• [Stored data]:
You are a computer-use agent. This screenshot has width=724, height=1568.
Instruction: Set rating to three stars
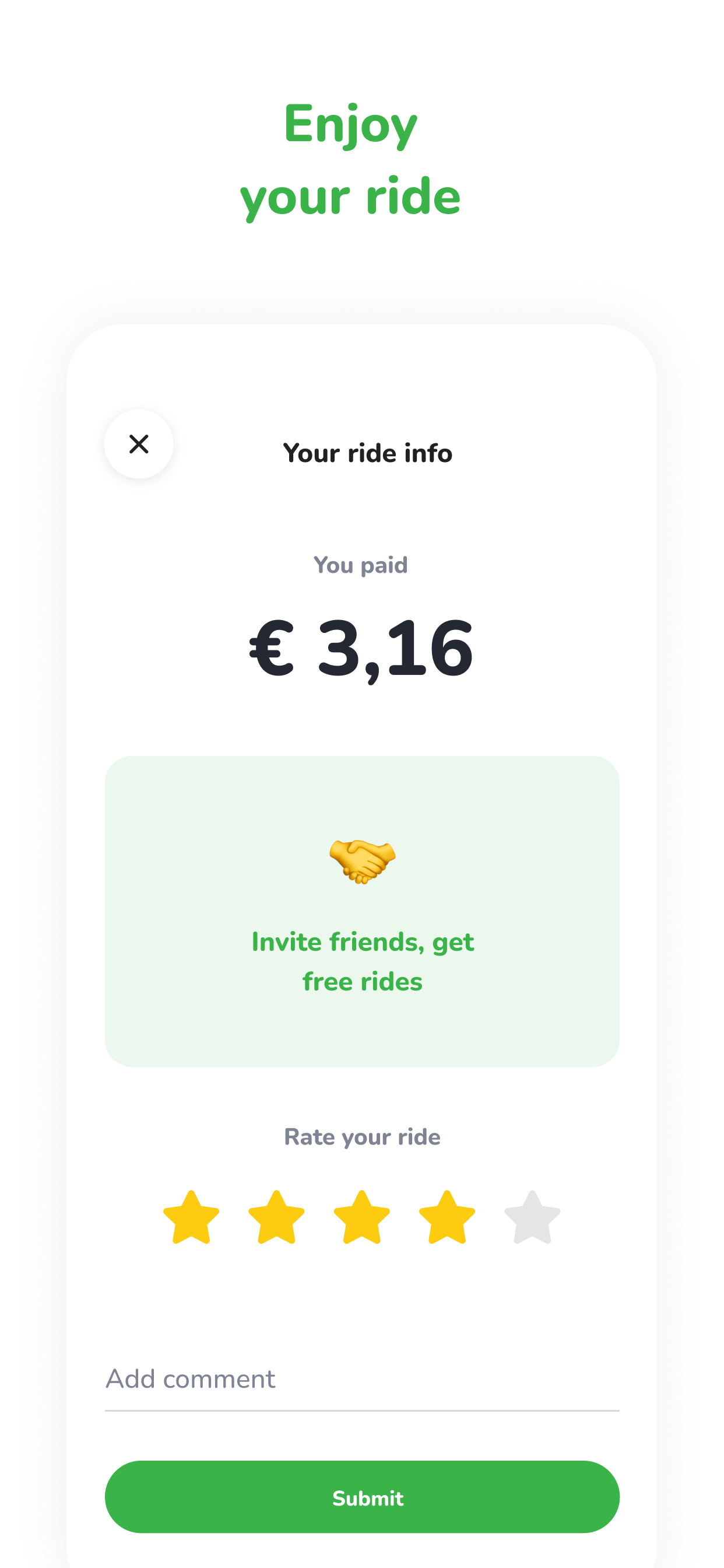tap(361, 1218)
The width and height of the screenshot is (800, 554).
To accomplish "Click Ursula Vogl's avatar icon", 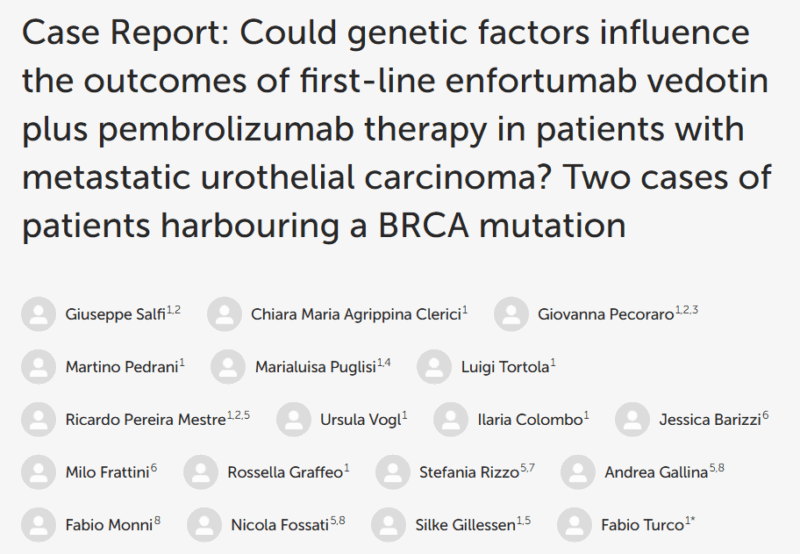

• [INSTRUCTIONS FOR THE TASK]: How many of the lines above contain "screenshot"? Give the number by itself.

• [SOLVED EXERCISE]: 2